Bishop Paul talks and shares a coffee with young people.

The middle weekend has been free time. So I have had the privilege of seeing some of Rome’s great sites. There has also been space for more informal conversations with priests who live where I am staying; most of them work in the Vatican, some are students. So insights from different angles.

Sunday morning I took up the suggestion of worshipping with the ‘Caravita’ congregation at their english service. They don’t start until 11 so I decided to walk and visit beforehand. The streets are very quiet at 8.30 on a Sunday but by the time I reached the Piazza Venezia a few early starters like me were around. The Victor Emmanuel II monument is impressive but I found myself wondering what bits of it would remain and survive if it were ever to be broken down like the splendour of the Fori Imperiali now laid wonderfully bare for us all to walk by. The colosseum was already busy. Looking down imagining my Christian predecessors fighting for their lives in this vast arena is humbling. Yet I thought too of how little stadia have changed. The shape; the steep sides and steps; the cheap seats high up and the wealthy and powerful closest to the action; the cheering as the ‘combatants’ appear from the tunnels onto the ‘pitch’; the to-ing and fro-ing of the contest and the cheers and jeers from the crowd. Stadia have had a common purpose for millennia. They are designed to entertain. They allow all walks of life to attend but economics and influence keep different social classes apart. The performers have to entertain, or they fail. We may not have fights to the death in our stadia anymore but we still love the contests that are held in them. Stadia remain symbols of strength for those who build them and run them.

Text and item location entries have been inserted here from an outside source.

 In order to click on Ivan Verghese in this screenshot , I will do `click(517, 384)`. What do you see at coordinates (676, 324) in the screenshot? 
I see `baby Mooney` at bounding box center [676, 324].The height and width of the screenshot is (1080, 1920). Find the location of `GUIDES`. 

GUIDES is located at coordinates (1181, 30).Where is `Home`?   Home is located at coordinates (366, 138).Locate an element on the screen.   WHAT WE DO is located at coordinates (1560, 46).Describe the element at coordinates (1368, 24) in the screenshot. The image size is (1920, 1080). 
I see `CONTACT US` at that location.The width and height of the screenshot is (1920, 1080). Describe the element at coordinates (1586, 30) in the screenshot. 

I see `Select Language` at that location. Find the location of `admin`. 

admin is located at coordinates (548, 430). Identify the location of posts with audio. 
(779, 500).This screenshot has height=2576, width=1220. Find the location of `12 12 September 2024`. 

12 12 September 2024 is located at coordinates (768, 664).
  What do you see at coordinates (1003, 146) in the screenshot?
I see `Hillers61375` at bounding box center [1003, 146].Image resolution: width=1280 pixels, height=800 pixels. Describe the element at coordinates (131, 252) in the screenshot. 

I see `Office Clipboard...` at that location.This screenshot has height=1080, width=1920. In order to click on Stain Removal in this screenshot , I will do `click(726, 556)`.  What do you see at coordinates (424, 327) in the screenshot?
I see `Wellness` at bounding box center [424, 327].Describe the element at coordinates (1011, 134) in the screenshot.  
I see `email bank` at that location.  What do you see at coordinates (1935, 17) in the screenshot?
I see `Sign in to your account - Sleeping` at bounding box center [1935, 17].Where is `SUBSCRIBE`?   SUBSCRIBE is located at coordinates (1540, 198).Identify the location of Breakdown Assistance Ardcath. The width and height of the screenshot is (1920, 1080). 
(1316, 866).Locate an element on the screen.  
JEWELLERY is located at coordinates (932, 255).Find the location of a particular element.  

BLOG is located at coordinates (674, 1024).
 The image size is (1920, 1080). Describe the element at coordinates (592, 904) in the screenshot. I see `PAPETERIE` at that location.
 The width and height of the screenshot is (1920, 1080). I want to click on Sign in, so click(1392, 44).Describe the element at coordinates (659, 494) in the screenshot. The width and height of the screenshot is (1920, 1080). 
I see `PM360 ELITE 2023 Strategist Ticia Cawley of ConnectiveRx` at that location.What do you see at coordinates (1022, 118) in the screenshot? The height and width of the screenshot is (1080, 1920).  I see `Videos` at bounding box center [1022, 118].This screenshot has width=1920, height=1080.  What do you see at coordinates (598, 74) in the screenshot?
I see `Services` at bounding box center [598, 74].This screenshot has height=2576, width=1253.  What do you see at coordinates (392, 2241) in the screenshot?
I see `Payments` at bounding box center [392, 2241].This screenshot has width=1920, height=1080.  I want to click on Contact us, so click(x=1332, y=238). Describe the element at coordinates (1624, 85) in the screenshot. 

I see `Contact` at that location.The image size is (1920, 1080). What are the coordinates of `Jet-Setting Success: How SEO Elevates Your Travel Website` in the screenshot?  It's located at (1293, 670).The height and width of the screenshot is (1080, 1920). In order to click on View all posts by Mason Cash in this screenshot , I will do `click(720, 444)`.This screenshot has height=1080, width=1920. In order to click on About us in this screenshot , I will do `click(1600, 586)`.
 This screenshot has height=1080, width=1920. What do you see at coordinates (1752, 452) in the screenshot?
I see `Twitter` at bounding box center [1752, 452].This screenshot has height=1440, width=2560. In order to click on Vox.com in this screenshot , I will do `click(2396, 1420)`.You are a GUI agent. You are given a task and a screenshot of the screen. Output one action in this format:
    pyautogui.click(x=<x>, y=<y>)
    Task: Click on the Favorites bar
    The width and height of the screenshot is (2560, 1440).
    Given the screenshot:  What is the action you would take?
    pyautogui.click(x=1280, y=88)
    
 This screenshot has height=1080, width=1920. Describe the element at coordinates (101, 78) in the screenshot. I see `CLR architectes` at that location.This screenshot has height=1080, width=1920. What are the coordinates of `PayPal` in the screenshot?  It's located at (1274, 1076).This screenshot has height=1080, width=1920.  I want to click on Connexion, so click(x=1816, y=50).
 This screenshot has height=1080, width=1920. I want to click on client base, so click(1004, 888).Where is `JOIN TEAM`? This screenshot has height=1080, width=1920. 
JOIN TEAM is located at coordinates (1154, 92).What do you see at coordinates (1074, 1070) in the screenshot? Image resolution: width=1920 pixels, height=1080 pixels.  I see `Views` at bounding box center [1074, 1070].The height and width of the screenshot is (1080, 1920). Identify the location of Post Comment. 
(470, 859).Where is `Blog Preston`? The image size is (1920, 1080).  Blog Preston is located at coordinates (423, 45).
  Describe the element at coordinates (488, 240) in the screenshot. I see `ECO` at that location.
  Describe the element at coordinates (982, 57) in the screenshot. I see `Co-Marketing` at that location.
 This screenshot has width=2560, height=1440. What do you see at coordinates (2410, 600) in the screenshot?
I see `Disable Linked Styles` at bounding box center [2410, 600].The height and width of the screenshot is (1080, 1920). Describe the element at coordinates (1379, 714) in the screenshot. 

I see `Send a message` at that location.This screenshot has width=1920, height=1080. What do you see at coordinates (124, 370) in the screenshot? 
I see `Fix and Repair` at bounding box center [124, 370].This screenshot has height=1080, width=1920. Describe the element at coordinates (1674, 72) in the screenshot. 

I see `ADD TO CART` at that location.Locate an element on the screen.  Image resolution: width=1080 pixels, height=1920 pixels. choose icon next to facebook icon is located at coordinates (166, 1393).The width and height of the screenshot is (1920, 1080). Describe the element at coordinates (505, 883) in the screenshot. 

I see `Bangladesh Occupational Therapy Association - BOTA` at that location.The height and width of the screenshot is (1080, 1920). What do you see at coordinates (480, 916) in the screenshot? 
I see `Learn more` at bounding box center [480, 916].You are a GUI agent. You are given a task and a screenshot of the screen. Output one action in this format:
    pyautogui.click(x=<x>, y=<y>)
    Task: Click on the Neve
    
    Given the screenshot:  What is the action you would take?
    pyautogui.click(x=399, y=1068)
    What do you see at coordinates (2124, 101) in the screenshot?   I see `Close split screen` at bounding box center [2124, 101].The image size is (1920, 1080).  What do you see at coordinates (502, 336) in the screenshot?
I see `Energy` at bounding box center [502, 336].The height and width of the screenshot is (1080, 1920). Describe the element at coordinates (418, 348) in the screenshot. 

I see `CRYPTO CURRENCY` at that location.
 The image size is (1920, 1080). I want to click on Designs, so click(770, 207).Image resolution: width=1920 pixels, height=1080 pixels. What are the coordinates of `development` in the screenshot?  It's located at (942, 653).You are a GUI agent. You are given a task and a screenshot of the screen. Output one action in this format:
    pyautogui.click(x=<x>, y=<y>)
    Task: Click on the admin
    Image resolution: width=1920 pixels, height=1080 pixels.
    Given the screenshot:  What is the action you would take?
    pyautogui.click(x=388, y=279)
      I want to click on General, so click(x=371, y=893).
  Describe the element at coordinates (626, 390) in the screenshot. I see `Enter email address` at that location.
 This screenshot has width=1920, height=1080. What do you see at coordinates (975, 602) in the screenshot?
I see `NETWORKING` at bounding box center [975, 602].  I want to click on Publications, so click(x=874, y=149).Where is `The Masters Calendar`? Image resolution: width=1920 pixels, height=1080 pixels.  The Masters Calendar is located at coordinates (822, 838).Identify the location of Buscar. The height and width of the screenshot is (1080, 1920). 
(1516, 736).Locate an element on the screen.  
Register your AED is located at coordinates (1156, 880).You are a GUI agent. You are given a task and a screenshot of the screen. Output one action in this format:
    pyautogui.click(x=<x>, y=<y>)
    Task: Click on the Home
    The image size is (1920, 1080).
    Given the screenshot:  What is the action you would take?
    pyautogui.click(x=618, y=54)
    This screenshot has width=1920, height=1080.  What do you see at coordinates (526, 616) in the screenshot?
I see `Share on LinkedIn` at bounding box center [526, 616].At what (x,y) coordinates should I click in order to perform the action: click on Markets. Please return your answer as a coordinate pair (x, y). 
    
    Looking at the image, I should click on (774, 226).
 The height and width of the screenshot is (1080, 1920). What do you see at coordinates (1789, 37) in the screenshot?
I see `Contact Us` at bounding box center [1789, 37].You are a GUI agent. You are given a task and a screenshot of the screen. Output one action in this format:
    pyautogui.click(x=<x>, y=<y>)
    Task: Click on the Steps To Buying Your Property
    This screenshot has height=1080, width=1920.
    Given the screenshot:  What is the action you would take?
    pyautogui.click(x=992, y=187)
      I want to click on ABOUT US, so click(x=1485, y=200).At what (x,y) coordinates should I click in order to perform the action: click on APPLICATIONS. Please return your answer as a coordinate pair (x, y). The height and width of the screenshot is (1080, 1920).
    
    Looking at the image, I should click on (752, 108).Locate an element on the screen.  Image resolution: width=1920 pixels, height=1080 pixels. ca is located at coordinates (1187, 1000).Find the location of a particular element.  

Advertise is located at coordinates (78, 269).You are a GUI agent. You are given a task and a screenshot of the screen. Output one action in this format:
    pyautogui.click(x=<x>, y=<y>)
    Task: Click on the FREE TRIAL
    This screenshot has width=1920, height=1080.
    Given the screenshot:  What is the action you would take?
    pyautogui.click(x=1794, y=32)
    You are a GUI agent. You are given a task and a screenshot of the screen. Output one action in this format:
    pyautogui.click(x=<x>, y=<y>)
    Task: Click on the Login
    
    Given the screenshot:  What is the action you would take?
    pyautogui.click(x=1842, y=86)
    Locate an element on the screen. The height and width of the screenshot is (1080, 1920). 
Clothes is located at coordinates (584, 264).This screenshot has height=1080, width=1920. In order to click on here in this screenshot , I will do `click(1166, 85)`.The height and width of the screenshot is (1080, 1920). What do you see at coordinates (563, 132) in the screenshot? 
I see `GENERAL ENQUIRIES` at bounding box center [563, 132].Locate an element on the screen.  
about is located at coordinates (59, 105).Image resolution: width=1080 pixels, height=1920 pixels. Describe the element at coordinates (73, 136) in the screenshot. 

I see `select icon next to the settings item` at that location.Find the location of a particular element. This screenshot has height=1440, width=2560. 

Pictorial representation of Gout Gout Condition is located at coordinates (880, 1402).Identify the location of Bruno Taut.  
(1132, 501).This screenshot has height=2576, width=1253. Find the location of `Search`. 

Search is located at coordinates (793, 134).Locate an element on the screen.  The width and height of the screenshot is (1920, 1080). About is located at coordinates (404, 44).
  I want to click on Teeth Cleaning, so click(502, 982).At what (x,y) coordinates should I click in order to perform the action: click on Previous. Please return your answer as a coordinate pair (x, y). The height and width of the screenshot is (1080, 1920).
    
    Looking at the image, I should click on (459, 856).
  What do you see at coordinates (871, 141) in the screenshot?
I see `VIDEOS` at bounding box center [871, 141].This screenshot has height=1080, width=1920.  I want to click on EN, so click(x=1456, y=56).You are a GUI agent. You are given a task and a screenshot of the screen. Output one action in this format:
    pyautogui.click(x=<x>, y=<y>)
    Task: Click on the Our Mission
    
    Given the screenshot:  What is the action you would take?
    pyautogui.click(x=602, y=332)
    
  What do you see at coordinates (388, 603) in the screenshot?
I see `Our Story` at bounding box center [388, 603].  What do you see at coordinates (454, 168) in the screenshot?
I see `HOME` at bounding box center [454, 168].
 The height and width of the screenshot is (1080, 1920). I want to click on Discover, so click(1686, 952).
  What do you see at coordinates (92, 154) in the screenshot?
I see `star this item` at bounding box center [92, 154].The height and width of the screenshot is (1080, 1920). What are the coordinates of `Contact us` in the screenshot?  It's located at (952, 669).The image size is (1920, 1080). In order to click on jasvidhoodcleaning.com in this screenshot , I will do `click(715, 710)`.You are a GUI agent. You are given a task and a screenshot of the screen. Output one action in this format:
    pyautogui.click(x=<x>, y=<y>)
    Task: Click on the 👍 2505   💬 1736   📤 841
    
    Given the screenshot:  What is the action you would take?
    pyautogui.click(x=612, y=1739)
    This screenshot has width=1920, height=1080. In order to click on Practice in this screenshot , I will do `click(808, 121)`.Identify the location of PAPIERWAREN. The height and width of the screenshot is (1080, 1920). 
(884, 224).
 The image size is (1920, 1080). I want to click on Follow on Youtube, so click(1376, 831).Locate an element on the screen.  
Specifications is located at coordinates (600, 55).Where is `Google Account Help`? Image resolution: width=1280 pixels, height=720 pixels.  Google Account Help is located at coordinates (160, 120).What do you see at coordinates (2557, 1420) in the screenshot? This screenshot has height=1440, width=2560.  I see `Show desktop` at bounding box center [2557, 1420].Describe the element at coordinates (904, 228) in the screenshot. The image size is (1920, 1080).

Here I was a rarity. The vast bulk of visitors were with at least one other person; many were family groups or large tour groups. Back on the now busy streets large numbers of families were out enjoying time together on this sunny Sunday morning. The Via de Fori Imperiali was closed and a cycle circuit had been established. Young teenagers were racing hard; learning the art of road racing young. There were interval points races and the young gladiators were watched and cheered on by their families. It was exciting to watch. Here were families together. Others were buying at the Farmers Market; many were sat drinking coffee. One of the small churches was being prepared for a wedding.

I found (eventually) San Francesco Saverio where ‘Del Caravita’ worships in English every Sunday at 11am. We were truly an international community, and an ecumenical one. The delegates of the Methodist-Catholic dialogue were all present. Terrific bible exposition from Bishop Donald Bolen (Bishop of Saskatoon and co chair of the dialogue). Well done, simple liturgy, with excellent music and very friendly afterwards. Here was church family together in worship and prayer. Here was God’s family recognising one another, yet living with the pain of not yet full communion.

Then in the evening I joined with a large congregation and ecumenical leaders at San Bartolomeo. This church is looked after by the St Egidio community. It is specifically run to commemorate the martyrs of the twentieth century. The chapels dedicated to each continent are powerful in who they remember and the artefacts used to do so. It was a powerful example of Christians from many nations and backgrounds standing together in remembrance and praying for the suffering church around the world today. United as one family in prayer.
The whole day spoke to me of family. The joy of seeing families out together enjoying being together. The pride of family in their sporting daughter or son, and the willingness to give up time and energy to do so. The family of humanity walking side by side; marvelling at the same historic places and cultures. The extraordinary family which is the people of God bound together in Jesus Christ, in the joy of the morning and the pain and sorrow of the evening.

Family means so many different things to us all. There is an absolute core basis for life and society which is found in the domestic family; built on the covenant love and commitment of the couple to one another, and to their children. The willingness to say ‘I do not come first, you do. I give myself to you for your wellbeing and growth. I lay myself down.’ In this setting children discover who God intends them to be; here in being loved they discover how to love. Here too husband and wife find, not lose themselves.
Yet this family has to be a part of the bigger family of society and of humanity. Here the church family matters enormously. In the church family becomes so much bigger and in a place like the Caravita Community its bigness can be clearer still; it is a worldwide family that seeks to help the whole human family discover how it can love and serve by being loved. Gathered around broken bread and out poured wine we were called afresh to go out to the highways and byways and make known to all that God welcomes us all to his amazing banquet, and into his family as friends, and beloved children.